The Descendants ****

Remarkable for George Clooney's best performance in years, for it's depiction of Hawaii as a place where people live and have lived for generations, for its respectful, sympathetic, and realistic portrayal of family life dealing with the impending death of a loved one, "The Descendants" is a heartfelt drama without histrionics. Director Alexander Payne ("Sideways") achieves in this film an evenness of tone appropriate not just to Hawaiian life, but to the everyday prose of American experience these days.

When his wife suffers a severe head injury in a boating accident, busy lawyer, family trust executor, and "back-up parent" Matt King (Clooney) must reconnect with his daughters, ages 10 and 17, and the life and the wife he seems to have been too busy to deal with.

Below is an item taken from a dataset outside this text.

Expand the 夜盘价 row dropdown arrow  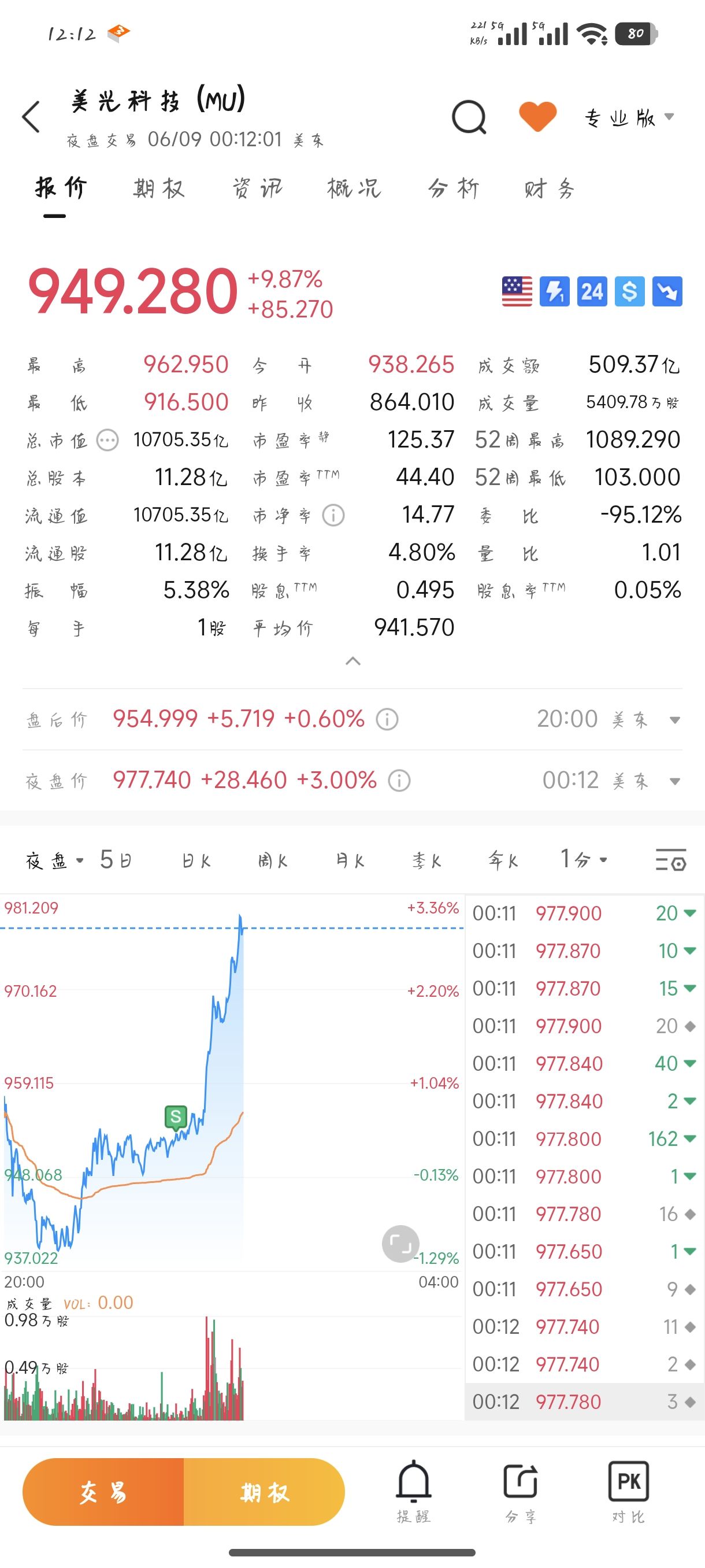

We see his connections and his history as he must deal with his responsibilities as a father, as business head of his clan, and as a husband. Adapted from the novel by Kaui Hart Hemmings, the screenplay does a masterful job of saying just enough, and leaving it to Clooney to convey what is unspoken, the sharp retorts that are swallowed before they can erupt.

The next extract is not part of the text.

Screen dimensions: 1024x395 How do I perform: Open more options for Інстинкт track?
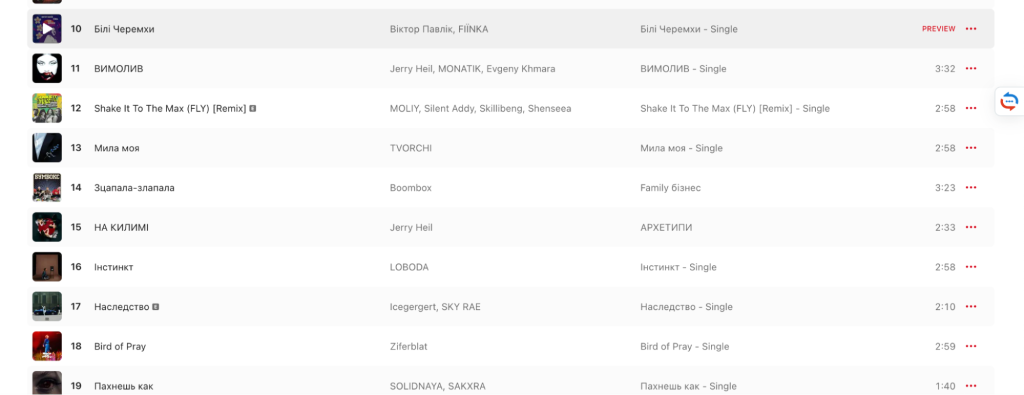coord(970,267)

I'll even grant a dispensation for the violation of one of my cardinal rules: show, don't tell (when a screenwriter dies, he becomes a narrator, you know), because the voice over by Matt King not only gives context, and allows the film to devote its time to him and his daughters, but in its just-the-facts plainness, provides some insight into his character and defenses. Not just Clooney, but the rest of the cast is first rate, especially Shailene Woodley as the older, recovering addict daughter. For a truly excellent film with no visible special effects, this one is my pick.